To Improve Educational Outcomes, Start Very Early
The current effort to improve the quality of K-12 education is worthwhile, but if we want an affordable program to improve learning, we must intervene at a much earlier age, according to Nobel laureate and University of Chicago economist James J. Heckman. In a concise review of research in economics, neuroscience, and developmental psychology in the 30 June 2006 issue of Science magazine, Heckman finds that the most cost-effective interventions occur when young children are building the foundation of neural pathways that will be essential in acquiring cognitive, linguistic, social, and emotional competence.
Efforts to help older children catch up with their peers have achieved little success. Good schools can help children with a strong foundation to thrive, but they cannot make up for severe early childhood deficiencies. Heckman concludes that public investment in disadvantaged children when they are very young is “a rare public policy initiative that promotes fairness and social justice and at the same time promotes productivity in the economy and in society at large.” He maintains that the United States is overinvesting in remedial programs for older children and underinvesting in developmental programs for the very young.

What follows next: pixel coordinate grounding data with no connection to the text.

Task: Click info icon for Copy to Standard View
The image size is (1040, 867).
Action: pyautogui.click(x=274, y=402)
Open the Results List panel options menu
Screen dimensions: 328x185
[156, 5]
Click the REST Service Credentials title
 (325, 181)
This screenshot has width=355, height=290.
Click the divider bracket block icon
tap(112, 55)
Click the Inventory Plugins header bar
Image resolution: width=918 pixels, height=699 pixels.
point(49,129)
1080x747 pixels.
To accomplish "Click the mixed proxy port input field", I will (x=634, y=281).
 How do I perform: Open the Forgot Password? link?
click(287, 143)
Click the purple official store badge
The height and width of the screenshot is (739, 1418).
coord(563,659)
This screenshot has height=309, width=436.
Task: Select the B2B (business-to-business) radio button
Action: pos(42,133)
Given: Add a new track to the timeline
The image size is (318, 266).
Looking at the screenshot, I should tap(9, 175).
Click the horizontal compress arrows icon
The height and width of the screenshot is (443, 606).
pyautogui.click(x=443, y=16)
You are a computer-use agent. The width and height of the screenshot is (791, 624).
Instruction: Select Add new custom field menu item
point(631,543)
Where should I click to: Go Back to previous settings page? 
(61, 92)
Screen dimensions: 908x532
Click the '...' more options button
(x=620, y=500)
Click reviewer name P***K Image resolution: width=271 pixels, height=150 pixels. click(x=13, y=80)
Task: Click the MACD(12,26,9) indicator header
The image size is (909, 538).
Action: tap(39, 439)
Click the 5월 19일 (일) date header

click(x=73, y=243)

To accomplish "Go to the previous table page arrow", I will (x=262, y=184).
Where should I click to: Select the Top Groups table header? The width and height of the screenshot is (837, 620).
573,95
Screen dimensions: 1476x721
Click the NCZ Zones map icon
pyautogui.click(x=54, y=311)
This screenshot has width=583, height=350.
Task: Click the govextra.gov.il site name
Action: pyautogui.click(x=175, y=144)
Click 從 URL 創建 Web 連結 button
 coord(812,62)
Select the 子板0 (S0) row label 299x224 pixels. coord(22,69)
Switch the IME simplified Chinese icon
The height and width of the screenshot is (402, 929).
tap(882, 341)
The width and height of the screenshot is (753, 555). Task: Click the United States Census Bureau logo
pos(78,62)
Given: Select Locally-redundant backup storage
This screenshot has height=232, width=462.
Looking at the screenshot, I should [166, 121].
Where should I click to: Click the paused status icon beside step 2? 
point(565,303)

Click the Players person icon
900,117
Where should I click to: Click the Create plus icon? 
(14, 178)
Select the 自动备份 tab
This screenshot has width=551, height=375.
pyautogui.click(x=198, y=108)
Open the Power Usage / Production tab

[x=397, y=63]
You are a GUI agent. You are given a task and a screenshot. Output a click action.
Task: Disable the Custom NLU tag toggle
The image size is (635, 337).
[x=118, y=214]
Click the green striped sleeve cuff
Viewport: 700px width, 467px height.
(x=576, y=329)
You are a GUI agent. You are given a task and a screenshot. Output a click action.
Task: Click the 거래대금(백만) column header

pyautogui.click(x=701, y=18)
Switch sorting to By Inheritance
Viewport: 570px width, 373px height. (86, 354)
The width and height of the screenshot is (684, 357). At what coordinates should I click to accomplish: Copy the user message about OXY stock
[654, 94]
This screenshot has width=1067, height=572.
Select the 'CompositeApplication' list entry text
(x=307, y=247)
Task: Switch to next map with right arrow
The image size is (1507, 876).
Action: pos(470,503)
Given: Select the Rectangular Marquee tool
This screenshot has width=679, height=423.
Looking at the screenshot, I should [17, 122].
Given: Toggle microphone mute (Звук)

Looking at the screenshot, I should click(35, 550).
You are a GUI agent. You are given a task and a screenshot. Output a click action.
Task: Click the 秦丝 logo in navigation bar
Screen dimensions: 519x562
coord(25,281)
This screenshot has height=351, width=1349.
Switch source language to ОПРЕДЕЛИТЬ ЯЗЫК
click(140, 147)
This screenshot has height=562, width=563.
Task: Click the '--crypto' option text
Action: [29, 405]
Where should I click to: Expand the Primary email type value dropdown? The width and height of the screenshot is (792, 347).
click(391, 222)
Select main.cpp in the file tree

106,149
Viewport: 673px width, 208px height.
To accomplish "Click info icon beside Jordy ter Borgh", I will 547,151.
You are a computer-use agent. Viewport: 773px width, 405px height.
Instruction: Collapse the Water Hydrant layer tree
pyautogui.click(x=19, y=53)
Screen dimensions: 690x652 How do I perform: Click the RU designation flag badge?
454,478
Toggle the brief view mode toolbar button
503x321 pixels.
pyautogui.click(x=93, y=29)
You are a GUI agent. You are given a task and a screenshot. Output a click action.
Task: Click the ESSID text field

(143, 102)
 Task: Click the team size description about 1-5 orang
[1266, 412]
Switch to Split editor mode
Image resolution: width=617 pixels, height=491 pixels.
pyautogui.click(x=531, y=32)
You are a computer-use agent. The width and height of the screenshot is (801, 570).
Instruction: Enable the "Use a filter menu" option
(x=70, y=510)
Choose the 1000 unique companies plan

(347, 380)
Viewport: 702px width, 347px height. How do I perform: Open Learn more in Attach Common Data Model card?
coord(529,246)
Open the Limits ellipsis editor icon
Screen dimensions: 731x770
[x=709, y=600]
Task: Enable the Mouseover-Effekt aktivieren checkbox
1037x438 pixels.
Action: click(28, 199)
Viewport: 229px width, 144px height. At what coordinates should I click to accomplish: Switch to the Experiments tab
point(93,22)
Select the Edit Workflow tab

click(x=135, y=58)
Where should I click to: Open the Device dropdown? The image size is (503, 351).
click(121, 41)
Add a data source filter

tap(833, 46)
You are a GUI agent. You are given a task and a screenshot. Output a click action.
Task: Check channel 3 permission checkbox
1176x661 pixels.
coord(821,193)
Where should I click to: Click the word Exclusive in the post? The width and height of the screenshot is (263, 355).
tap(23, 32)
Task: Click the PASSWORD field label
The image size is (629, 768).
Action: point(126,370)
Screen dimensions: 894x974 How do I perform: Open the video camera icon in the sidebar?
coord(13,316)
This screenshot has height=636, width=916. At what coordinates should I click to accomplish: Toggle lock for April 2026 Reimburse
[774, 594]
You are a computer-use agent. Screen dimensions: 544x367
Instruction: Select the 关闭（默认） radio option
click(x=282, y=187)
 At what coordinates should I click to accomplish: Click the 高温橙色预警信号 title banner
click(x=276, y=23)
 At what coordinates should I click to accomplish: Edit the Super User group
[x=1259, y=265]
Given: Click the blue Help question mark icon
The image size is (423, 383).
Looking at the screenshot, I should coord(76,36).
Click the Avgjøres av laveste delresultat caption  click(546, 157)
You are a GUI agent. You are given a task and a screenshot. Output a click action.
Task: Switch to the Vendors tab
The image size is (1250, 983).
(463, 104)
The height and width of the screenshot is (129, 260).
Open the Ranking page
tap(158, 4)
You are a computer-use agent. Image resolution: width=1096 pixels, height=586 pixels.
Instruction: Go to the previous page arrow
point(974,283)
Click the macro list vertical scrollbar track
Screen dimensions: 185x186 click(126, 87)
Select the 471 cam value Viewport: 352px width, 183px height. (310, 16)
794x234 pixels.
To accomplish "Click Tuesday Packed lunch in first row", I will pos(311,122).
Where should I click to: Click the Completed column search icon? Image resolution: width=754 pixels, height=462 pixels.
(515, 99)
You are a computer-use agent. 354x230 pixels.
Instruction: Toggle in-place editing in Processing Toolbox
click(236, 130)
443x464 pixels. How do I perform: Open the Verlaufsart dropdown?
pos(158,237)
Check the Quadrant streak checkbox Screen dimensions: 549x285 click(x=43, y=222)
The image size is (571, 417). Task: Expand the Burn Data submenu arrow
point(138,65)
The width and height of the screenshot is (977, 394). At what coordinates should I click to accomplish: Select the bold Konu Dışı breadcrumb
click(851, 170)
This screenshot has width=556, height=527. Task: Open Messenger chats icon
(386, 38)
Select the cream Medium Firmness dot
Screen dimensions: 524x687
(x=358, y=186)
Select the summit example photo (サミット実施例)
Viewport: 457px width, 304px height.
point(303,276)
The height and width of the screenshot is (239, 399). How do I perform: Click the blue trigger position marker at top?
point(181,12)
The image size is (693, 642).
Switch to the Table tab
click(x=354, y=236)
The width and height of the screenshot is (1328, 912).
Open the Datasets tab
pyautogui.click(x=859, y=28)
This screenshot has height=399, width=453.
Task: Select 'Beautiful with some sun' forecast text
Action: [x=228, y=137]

Heckman’s neutral language does not convey what this means on the ground. He is essentially saying that a large number of incompetent parents are effectively crippling their children for life and that the only way to save these children is for government to take over their parenting. It is a version of the common off-handed comment that the solution to educational underperformance is more Korean mothers. One could argue that we could educate the parents, but they are the very people who suffer from the lack of a development foundation that makes learning possible. The most efficient approach is to work directly with the kids. This might be the ultimate maternalistic policy, but Heckman provides compelling evidence that nothing else will achieve the results we want.
1 Comments:
I hope Heckman and Gates get together on this the leveraging of the kids capacity to learn should be attractive to the cost-effectiveness crowd and intellectually appealing to the critics.